Although Parliament passed a temporary law effective during the quarantine that provides for telework and unlimited vacations, Sandul says the measures are implemented at employers’ discretion, and the law does not offer guidance on how to implement it. The varying company policies that result, and the challenges in ensuring employers honor requirements for some paid leave, mean the calls, messages and Facebook posts keep pouring in for Labor Initiatives staff.

Shutdown Hits Ukrainian Workers Hard

Up to 40 percent of workers in Kyiv, Ukraine’s capital, could end up unemployed due to COVID-19. Gig workers—the informal sector comprises up to 35 percent of Ukraine’s economy—are especially vulnerable, and are not covered under the emergency legislation. Many will continue working through the quarantine, risking their health, without any protective guarantees from their companies.

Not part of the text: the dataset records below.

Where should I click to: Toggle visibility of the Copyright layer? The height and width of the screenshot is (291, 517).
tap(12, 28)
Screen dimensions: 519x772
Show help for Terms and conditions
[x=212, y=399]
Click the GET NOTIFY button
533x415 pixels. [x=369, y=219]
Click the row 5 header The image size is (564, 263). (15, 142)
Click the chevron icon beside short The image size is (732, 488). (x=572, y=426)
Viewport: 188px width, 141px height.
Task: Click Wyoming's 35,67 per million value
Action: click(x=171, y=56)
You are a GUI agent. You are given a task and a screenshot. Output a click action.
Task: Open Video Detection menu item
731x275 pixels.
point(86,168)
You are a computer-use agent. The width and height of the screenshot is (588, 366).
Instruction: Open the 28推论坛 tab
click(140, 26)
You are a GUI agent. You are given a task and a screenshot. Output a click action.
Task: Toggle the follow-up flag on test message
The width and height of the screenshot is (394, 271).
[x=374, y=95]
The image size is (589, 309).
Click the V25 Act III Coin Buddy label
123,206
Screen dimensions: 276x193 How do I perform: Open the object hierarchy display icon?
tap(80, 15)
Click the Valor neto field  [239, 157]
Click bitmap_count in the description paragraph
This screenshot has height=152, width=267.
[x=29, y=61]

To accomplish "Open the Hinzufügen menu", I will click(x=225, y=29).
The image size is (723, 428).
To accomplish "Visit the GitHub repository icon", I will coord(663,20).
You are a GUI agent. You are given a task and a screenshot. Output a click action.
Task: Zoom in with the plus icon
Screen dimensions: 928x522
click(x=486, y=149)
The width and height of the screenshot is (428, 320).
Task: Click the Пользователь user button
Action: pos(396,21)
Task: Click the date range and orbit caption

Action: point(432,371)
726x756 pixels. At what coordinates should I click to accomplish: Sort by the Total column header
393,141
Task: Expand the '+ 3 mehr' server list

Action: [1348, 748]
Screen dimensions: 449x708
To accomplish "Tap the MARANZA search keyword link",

The coronavirus crisis “showed the giant systemic problems with informal work,” says Sandul. While the government is fining employers $1,700 for each informal worker who lost a job, “informal workers are very vulnerable in this situation because they have no wages,” he says.

Another government move also may make it more difficult for workers to get by. Small employers received a moratorium on their required contributions to the country’s social insurance fund through April 30, along with tax breaks. The new policy may reduce the insurance fund and make it more difficult to pay sick leave and even pensions, says Sandul.

A ‘Tragic Situation’ if Proposed Labor Law Was Enacted

The COVID-19 crisis brings into stark relief the potentially harsh outcome of labor law revisions the Ukrainian Parliament has considered in recent months, one that Sandul and other legal experts say will be back on the table after the pandemic is contained.

“The [proposed] law doesn’t cover OSH [occupational safety and health] at all,” says Sandul. If the proposed law were in place now, “the front-line workers who keep critical services running during this crisis would have no way to protect their own lives. It would be a tragic situation.”

One draft law, still in Parliament, would create an at-will employment system with no collective bargaining in which employees may be fired at the employer’s whim. It has been denounced by the International Trade Union Confederation (ITUC) and other global bodies as violating the freedom to form unions. It also would result in short-term individual labor contracts and zero hours contracts; and overtime paid at a fifth of current rates.

“We need to provide people with wages to eat something, literally,” says Sandul. “If this law was passed, Ukraine would be vulnerable.”